Los mayas desarrollaron un sistema de medición del tiempo basándose en lo mismo que muchas otras culturas del mundo: en fenómenos meteorológicos y astronómicos. Desde hace miles de años, los seres humanos comenzaron a contar las veces que el sol salía, las veces que aparecía la luna llena, las veces que los árboles comenzaban a perder sus hojas y las veces que llegaban las temporadas de frío. Identificados los lapsos de estos eventos, solo bastó ordenarlos, nombrar los periodos y establecer relaciones entre ellos para que surgieran los calendarios. Así, en nuestro calendario —llamado “gregoriano” porque fue promovido por el papa Gregorio XIII— tenemos días (veces que sale el sol) que al sumar 365 forman un año (tiempo que tardan en repetirse las estaciones climáticas). Los calendarios son tan arbitrarios que resultan inexactos; incluyendo al gregoriano, que cada cuatro años debe agregar un día a su conteo para no desfasarse de los fenómenos astronómicos con los que intenta sincronizarse.

¿Será entonces que los mayas no calcularon correctamente el fin del tiempo y el pobre deudor terminará enjuiciado y el comedor compulsivo aumentará 170 libras de peso?
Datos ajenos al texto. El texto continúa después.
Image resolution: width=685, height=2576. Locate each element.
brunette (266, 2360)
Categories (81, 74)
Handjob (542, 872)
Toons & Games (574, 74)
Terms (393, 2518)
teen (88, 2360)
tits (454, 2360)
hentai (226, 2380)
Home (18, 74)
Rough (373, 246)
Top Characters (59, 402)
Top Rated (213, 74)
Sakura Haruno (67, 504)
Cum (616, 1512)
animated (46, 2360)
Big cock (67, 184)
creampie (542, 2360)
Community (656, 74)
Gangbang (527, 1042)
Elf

La cultura maya fue muy sofisticada y sus avances científicos impresionan a los investigadores hoy día. En el auge de su civilización, los mayas utilizaban tres calendarios de manera simultánea. Uno de ellos era el de uso civil, con el que se registraban y organizaban las actividades cotidianas de los ciudadanos. Este calendario, llamado haab, constaba de ciclos de 365 días y era compartido por muchas de las civilizaciones mesoamericanas, incluída la azteca. De hecho, el haab era una adaptación maya del calendario azteca (mexica) que, como todos los calendarios, es un sistema de medición del tiempo y no un objeto concreto. La pieza arqueológica conocida popularmente como “el Calendario Azteca” es en realidad un monolito llamado la Piedra del Sol: una fascinante escultura que representa diferentes aspectos de la cosmogonía mexica, incluyendo el modo en que percibían el tiempo, entre otros temas variados. Pensemos de nueva cuenta en nuestro propio calendario y en cómo no existe un objeto específico al que pudiésemos llamar “el Calendario Gregoriano”.

El segundo de los calendarios mayas era el sagrado o tzolkin, con ciclos de 260 días y relacionado con la celebración de ritos. Finalmente, el último calendario de los mayas debe ser el más complejo y fascinante de los tres, y es el llamado —de manera muy sensata— “la cuenta larga”. Esta cuenta larga registra los días en un ciclo que pareciera interminable y que inicia su conteo ¡el 11 de agosto del año 3114 a. C. de nuestro calendario! Pero esta cuenta larga es solo eso: una cuenta muy larga que, como cualquier cuenta, tiene un final donde deja de contar. La cuenta larga de los mayas llega hasta el solsticio de invierno del 2012, es decir, al 21 de diciembre de ese año.

Ahora, suponer que el mundo se va a terminar el 21 de diciembre del 2012 porque es ahí donde se detiene la cuenta larga maya sería tanto como pensar que el tiempo inició el 11 de agosto del año 3114 a. C. Incluso sería dar por hecho que el mundo terminaría cada año el 31 de diciembre, porque es ahí donde termina nuestro calendario. Así que si usted estaba considerando comprar un nuevo automóvil y una expedición a Asia o comer como si —literalmente— no hubiera un mañana, mejor no lo haga; o cuando menos no basado en el calendario maya. El mundo se va a terminar, de eso no hay duda, solo que no sabemos cuándo. De cualquier modo, con nuestro precario o inexistente cuidado del planeta, lo más seguro es que el mundo no se acabe, sino que nos lo acabemos los humanos.